# [CHALLENGE]
Reproduce word for word the stretch of the data below, from the line containing "Where should I click to: Select" through the end of the data.

# [RECORDS FOR THIS TASK]

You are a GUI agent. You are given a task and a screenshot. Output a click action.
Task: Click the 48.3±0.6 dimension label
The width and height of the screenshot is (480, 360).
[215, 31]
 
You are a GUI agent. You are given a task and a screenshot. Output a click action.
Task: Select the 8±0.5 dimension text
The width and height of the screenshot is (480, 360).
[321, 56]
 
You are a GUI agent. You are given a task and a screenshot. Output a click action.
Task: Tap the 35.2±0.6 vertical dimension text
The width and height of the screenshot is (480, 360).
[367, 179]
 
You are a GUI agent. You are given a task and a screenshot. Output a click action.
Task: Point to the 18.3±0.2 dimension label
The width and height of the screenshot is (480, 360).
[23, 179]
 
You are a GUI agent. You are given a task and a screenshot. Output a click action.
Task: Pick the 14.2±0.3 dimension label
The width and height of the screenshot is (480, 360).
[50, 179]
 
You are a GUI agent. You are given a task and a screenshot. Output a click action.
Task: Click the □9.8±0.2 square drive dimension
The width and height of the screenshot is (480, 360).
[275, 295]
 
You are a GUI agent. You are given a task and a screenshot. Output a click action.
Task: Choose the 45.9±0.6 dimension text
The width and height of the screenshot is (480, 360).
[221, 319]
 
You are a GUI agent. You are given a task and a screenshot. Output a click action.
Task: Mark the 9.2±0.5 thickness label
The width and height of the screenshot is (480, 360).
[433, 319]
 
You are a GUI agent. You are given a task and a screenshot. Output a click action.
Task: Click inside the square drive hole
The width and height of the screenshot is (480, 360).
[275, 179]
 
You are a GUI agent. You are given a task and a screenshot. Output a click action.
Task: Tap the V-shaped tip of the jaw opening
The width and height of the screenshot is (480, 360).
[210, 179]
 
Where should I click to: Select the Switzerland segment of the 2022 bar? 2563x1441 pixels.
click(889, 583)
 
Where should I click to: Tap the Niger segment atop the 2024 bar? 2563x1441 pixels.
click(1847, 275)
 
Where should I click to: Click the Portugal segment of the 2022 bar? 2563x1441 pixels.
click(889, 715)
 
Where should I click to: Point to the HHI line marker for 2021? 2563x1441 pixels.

# [SOLUTION TO THIS PROBLEM]
Where should I click to: Select the Switzerland segment of the 2022 bar? 2563x1441 pixels.
click(889, 583)
 
Where should I click to: Tap the Niger segment atop the 2024 bar? 2563x1441 pixels.
click(1847, 275)
 
Where should I click to: Click the Portugal segment of the 2022 bar? 2563x1441 pixels.
click(889, 715)
 
Where should I click to: Point to the HHI line marker for 2021? 2563x1441 pixels.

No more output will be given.